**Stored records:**
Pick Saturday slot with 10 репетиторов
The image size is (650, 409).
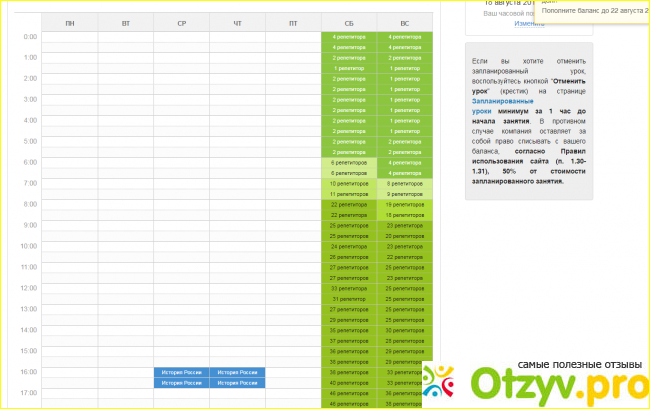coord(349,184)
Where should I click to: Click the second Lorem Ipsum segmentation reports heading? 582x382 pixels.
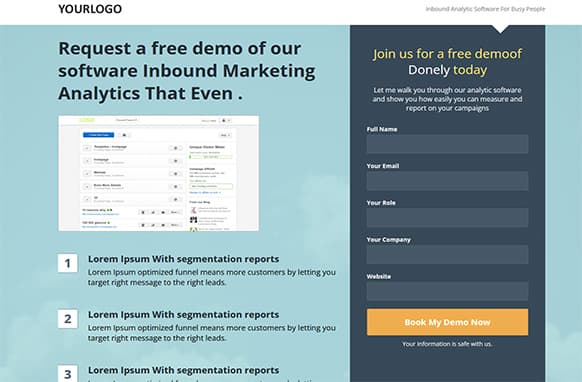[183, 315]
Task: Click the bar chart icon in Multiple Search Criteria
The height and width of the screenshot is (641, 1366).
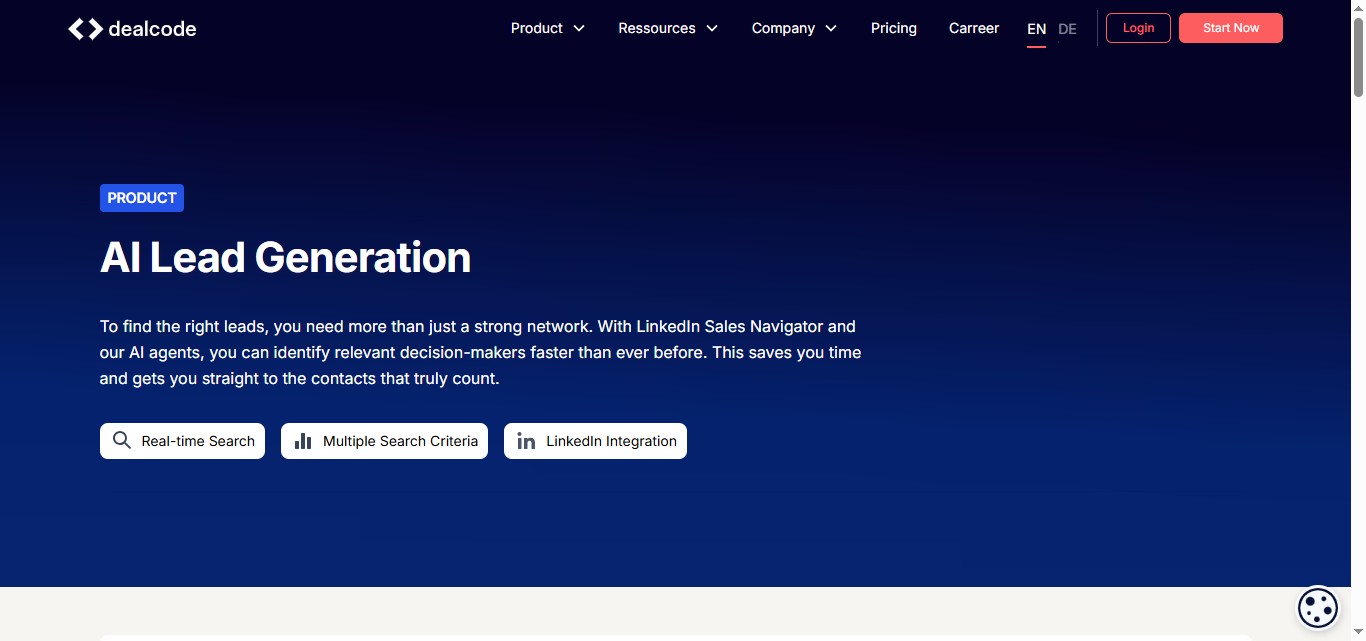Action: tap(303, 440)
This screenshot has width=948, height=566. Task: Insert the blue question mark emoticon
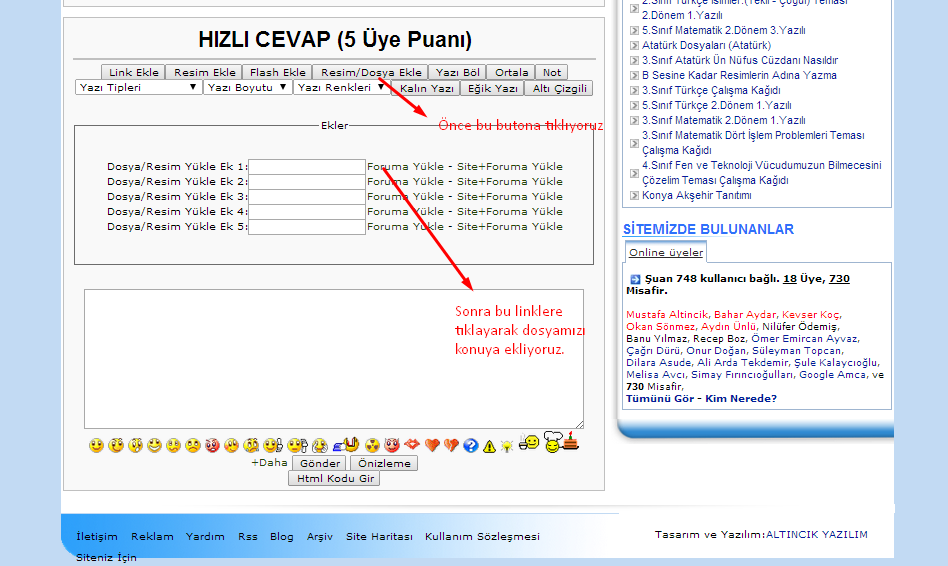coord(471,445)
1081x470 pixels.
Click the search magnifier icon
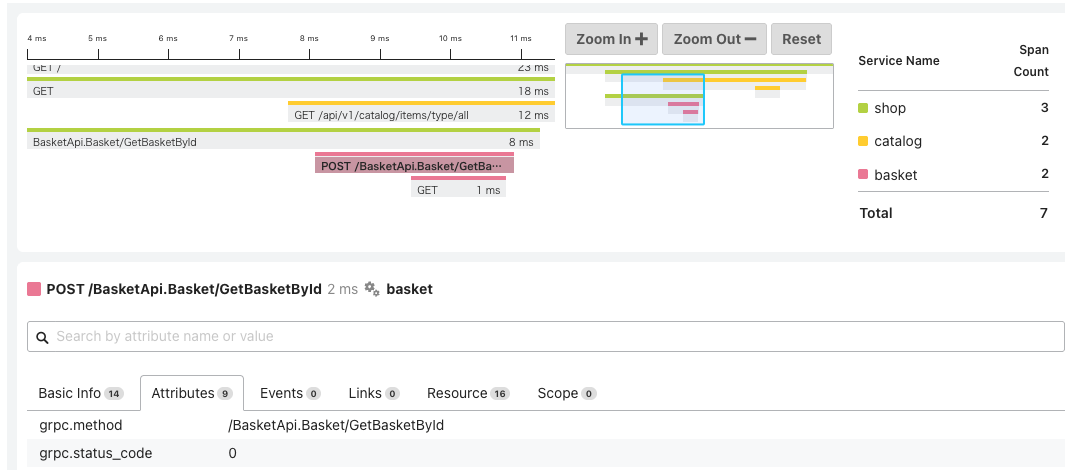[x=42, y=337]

**Task to complete:** What the answer needs is every line from the one with "1081x470 pixels." through the last line of the data, reproduced word for word and with pictures omitted.

**Result for this exercise:**
1081x470 pixels.
Click the search magnifier icon
[x=42, y=337]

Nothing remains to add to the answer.